» **Data in this exercise**:
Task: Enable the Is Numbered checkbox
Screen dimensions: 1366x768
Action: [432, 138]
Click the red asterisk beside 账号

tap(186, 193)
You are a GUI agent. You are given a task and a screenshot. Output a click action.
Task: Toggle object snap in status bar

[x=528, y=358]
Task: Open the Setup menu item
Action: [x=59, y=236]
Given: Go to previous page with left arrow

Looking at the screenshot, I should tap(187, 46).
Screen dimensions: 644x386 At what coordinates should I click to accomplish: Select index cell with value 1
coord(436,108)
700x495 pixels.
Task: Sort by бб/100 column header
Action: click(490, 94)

* * *

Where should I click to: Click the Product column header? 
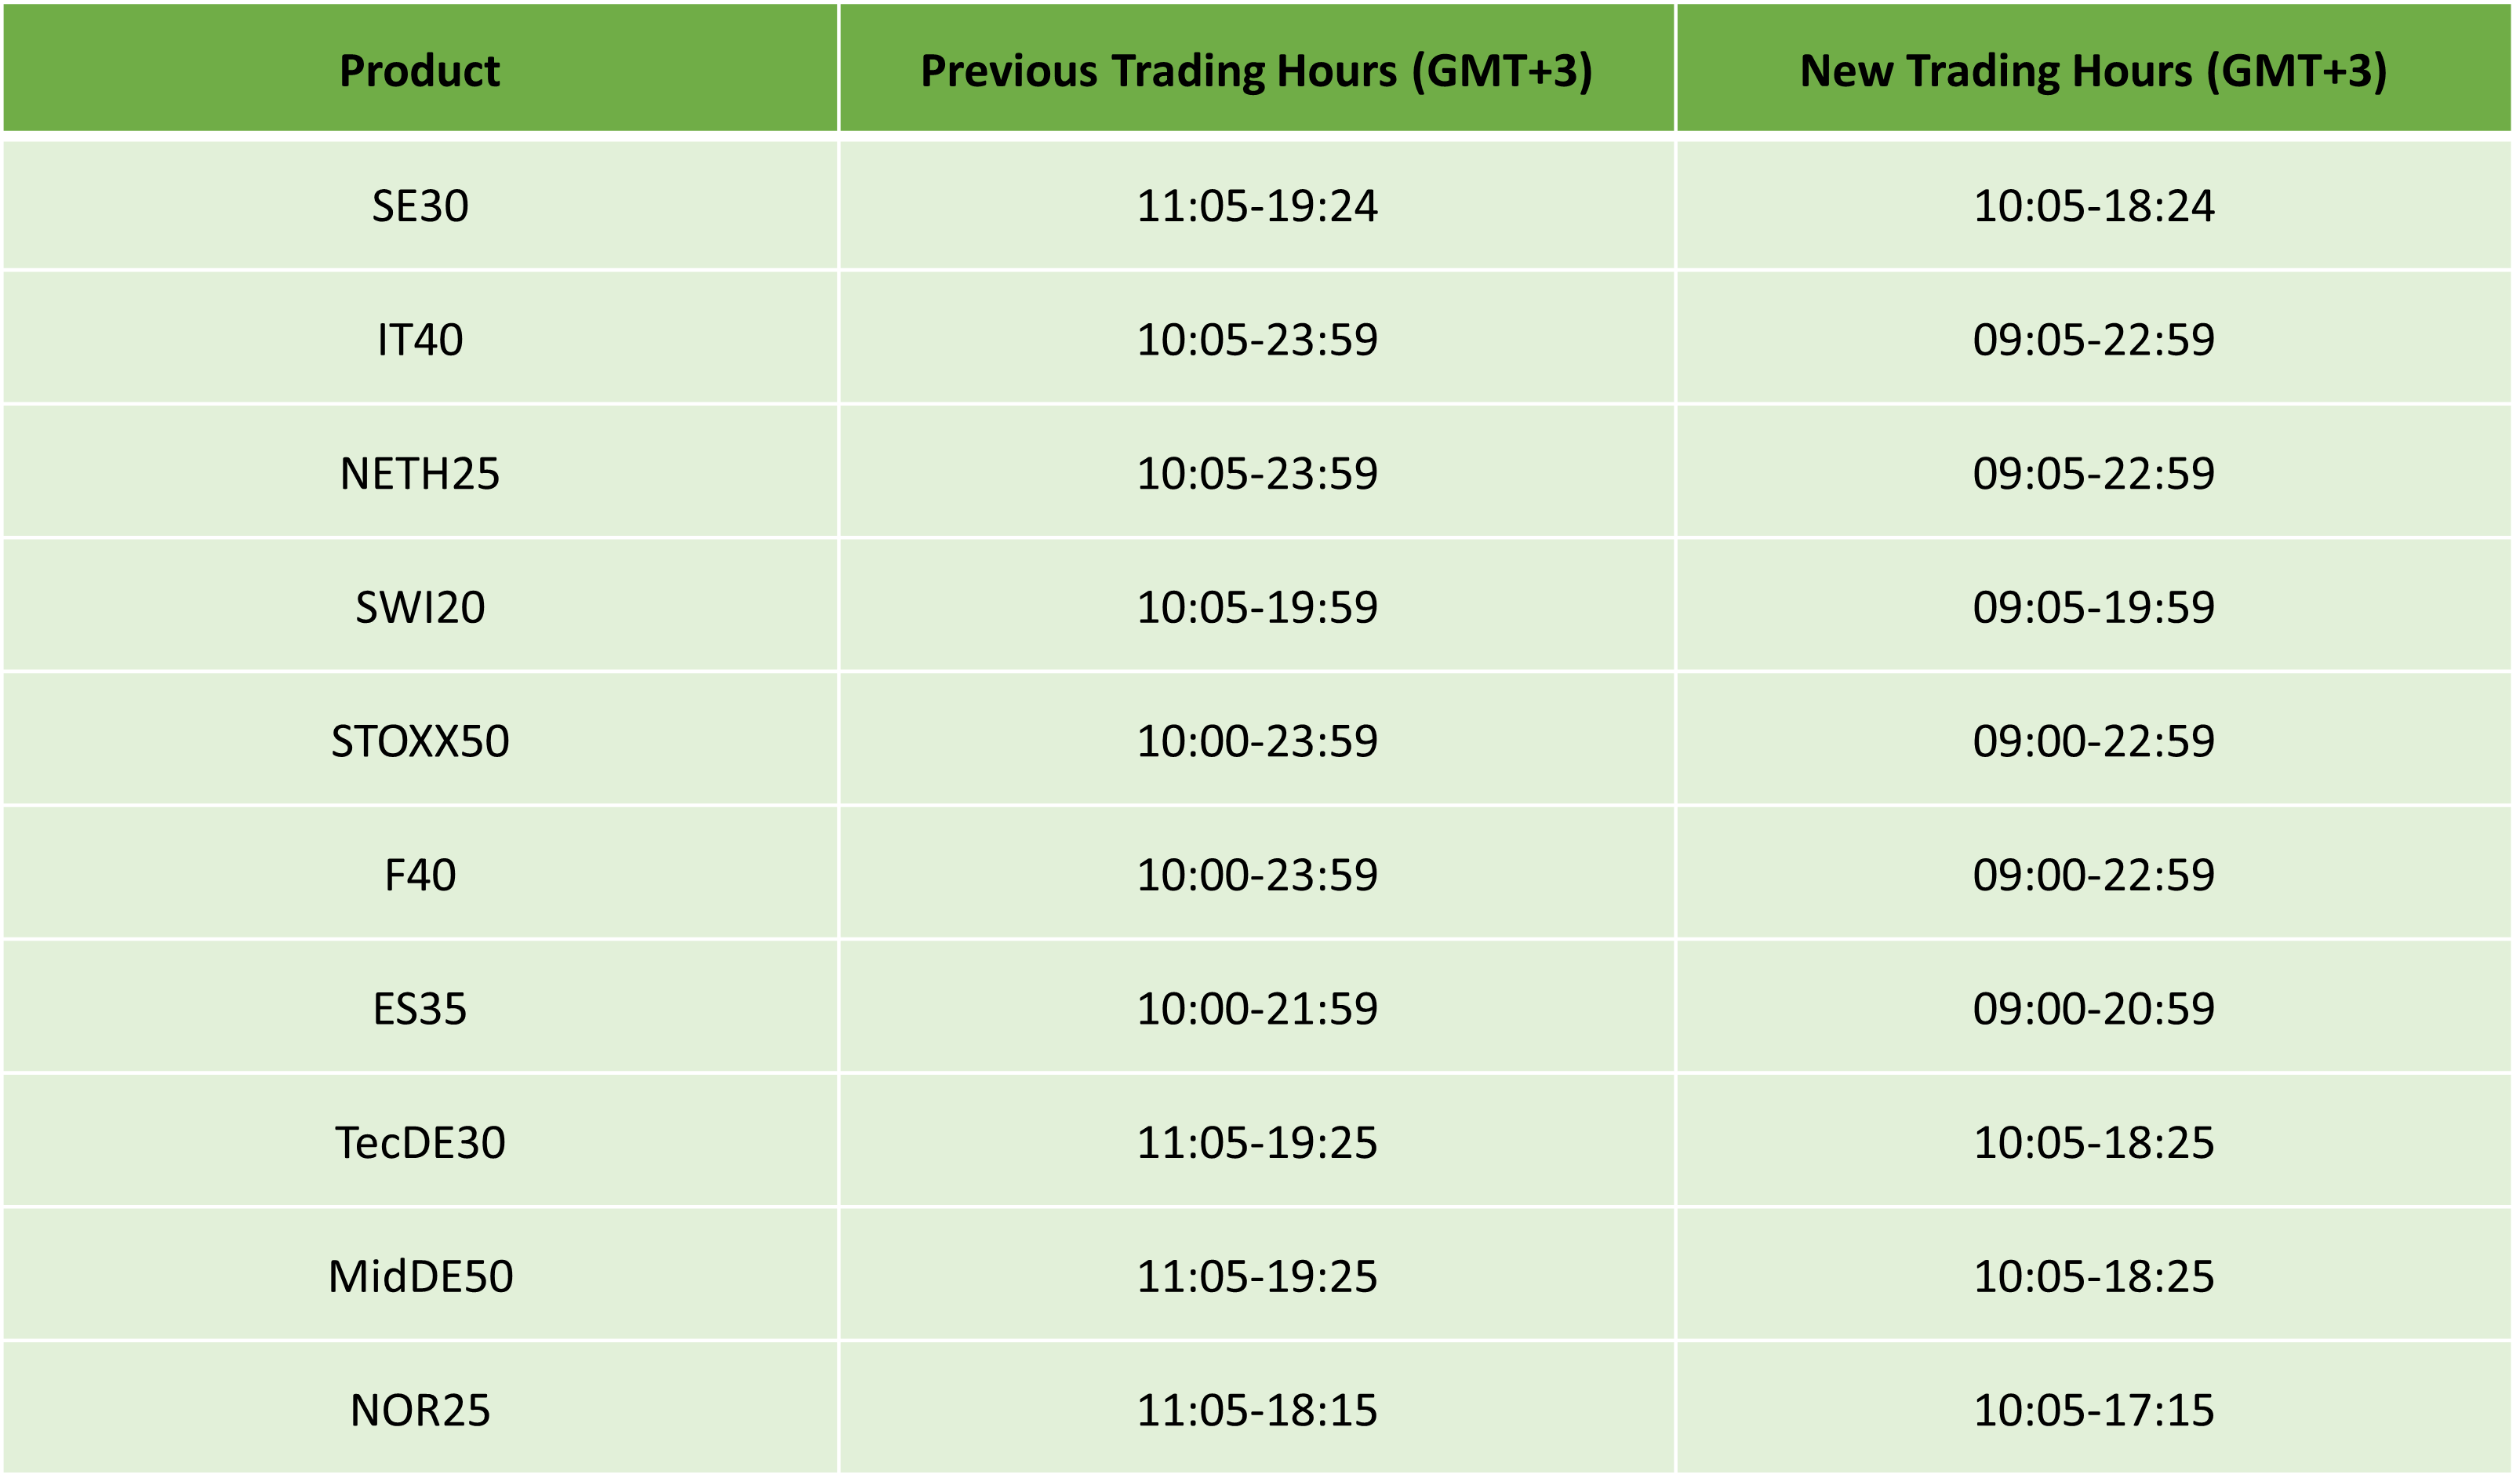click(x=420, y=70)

» **Problem to work on**: Beginning with the line holding "Task: Enable the Is Numbered checkbox" and ending with the line holding "You are a GUI", write out the stretch of material above exactly; add no further lines.

» **The completed task**:
Task: Enable the Is Numbered checkbox
Screen dimensions: 1366x768
Action: [432, 138]
Click the red asterisk beside 账号

tap(186, 193)
You are a GUI agent. You are given a task and a screenshot. Output a click action.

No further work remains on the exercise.